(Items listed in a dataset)
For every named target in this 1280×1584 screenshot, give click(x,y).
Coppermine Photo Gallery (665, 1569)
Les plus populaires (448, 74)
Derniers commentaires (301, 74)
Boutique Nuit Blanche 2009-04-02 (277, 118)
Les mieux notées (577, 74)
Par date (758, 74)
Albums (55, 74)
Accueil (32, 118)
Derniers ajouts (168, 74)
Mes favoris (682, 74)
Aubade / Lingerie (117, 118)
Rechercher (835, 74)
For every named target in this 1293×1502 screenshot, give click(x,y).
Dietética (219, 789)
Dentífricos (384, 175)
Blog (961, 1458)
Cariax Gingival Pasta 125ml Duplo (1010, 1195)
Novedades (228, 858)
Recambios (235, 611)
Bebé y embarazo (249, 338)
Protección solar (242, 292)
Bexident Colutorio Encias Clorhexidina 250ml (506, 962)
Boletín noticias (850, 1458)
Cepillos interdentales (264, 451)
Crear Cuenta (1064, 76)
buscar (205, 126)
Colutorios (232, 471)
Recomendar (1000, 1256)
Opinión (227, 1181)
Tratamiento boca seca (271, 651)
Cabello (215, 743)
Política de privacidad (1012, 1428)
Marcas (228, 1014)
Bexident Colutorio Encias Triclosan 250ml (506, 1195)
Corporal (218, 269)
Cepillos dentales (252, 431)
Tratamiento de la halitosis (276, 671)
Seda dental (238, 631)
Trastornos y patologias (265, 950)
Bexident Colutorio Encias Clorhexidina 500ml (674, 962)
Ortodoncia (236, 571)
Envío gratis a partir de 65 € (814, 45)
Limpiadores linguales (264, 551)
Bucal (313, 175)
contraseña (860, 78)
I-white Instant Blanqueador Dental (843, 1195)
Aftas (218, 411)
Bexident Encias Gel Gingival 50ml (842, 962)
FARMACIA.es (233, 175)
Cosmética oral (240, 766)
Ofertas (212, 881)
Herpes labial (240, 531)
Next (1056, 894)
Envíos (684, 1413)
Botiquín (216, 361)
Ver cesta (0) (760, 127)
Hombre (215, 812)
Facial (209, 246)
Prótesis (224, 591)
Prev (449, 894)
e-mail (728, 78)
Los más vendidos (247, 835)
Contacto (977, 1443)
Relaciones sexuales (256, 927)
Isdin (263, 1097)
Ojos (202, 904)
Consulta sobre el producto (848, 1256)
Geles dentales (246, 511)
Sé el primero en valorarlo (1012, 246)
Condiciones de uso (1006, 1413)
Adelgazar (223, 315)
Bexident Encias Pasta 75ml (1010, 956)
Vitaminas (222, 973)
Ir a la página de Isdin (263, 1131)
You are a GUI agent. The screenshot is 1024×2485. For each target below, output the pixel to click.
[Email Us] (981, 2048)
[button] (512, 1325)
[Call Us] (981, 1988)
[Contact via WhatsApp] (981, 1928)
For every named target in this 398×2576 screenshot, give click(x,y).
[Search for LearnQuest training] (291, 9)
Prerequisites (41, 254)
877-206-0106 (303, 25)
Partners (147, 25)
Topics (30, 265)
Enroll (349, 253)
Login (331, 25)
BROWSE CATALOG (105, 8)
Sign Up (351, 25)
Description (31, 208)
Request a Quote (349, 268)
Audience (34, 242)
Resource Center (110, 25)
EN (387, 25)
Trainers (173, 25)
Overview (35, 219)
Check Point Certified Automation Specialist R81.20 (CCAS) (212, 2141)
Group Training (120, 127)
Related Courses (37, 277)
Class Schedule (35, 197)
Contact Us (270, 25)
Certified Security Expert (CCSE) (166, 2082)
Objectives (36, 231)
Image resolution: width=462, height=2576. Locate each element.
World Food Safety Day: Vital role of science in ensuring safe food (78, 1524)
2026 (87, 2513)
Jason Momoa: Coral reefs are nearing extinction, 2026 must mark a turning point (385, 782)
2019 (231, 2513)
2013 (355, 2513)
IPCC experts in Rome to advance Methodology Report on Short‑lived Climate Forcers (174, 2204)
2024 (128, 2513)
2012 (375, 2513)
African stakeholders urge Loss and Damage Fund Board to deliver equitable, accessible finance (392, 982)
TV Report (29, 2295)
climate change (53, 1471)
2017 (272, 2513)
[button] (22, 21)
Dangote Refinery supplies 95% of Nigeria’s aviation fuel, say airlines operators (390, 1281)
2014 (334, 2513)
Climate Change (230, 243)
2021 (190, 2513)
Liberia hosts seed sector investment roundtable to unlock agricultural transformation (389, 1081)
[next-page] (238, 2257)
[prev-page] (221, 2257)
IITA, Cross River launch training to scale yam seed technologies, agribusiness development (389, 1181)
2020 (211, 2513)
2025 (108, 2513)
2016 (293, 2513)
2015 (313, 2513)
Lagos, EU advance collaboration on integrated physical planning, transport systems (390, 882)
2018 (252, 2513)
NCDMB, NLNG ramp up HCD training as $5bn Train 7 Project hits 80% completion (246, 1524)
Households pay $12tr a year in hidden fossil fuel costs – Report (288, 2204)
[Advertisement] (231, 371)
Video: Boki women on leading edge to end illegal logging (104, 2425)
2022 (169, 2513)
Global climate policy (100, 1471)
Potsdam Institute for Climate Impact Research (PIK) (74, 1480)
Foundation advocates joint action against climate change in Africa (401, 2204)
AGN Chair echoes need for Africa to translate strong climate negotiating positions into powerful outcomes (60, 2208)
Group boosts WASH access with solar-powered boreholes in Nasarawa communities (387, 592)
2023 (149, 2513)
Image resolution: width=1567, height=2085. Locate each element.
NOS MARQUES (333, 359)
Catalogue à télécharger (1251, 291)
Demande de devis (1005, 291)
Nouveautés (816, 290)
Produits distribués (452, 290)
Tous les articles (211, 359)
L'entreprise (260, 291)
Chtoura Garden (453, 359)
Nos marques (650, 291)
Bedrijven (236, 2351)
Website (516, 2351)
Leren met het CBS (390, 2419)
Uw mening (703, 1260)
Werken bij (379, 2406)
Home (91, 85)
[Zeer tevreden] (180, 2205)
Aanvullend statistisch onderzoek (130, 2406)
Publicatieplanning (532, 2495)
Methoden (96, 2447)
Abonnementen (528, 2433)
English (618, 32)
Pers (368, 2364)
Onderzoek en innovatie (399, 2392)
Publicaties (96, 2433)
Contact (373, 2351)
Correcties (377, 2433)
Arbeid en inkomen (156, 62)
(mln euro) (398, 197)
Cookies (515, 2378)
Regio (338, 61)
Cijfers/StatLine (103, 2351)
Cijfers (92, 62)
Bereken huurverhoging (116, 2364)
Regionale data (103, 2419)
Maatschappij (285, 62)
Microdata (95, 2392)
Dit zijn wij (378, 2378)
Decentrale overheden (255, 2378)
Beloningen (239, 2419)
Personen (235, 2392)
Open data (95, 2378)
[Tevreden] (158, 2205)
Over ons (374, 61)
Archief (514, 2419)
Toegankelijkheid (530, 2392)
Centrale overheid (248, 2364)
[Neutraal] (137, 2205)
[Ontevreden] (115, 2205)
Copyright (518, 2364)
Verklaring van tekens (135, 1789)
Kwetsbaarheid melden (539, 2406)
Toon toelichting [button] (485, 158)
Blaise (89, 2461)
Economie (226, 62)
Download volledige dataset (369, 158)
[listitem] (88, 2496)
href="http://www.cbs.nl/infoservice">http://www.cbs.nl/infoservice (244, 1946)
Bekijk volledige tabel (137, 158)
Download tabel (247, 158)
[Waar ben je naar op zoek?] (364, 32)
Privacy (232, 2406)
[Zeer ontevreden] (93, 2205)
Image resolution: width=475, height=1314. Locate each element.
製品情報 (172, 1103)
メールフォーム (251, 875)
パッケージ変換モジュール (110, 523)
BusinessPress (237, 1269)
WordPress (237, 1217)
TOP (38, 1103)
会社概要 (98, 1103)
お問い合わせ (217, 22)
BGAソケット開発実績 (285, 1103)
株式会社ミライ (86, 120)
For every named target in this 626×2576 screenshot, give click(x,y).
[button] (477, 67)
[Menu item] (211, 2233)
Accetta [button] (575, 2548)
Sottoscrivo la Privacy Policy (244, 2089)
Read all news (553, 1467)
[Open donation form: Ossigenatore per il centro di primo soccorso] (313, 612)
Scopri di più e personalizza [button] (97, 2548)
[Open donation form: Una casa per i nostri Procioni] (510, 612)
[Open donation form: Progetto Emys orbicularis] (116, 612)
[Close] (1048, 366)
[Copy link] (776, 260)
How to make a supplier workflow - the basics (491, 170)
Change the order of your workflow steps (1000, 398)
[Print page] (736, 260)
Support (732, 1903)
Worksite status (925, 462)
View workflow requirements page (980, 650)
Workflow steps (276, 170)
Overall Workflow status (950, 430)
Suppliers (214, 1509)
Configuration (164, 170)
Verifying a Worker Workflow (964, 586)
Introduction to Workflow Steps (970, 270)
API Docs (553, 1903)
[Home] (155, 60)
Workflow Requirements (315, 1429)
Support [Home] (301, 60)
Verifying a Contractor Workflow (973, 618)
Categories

SHORT EXERCISE:
Please write out the records again, starting at the line that contains "[Open donation form: Ossigenatore" and ending at the end of the records, with "Open donation form" switched to "Open donation page" and everything else left unchanged.

RESULT BELOW:
[Open donation page: Ossigenatore per il centro di primo soccorso] (313, 612)
Scopri di più e personalizza [button] (97, 2548)
[Open donation page: Una casa per i nostri Procioni] (510, 612)
[Open donation page: Progetto Emys orbicularis] (116, 612)
[Close] (1048, 366)
[Copy link] (776, 260)
How to make a supplier workflow - the basics (491, 170)
Change the order of your workflow steps (1000, 398)
[Print page] (736, 260)
Support (732, 1903)
Worksite status (925, 462)
View workflow requirements page (980, 650)
Workflow steps (276, 170)
Overall Workflow status (950, 430)
Suppliers (214, 1509)
Configuration (164, 170)
Verifying a Worker Workflow (964, 586)
Introduction to Workflow Steps (970, 270)
API Docs (553, 1903)
[Home] (155, 60)
Workflow Requirements (315, 1429)
Support [Home] (301, 60)
Verifying a Contractor Workflow (973, 618)
Categories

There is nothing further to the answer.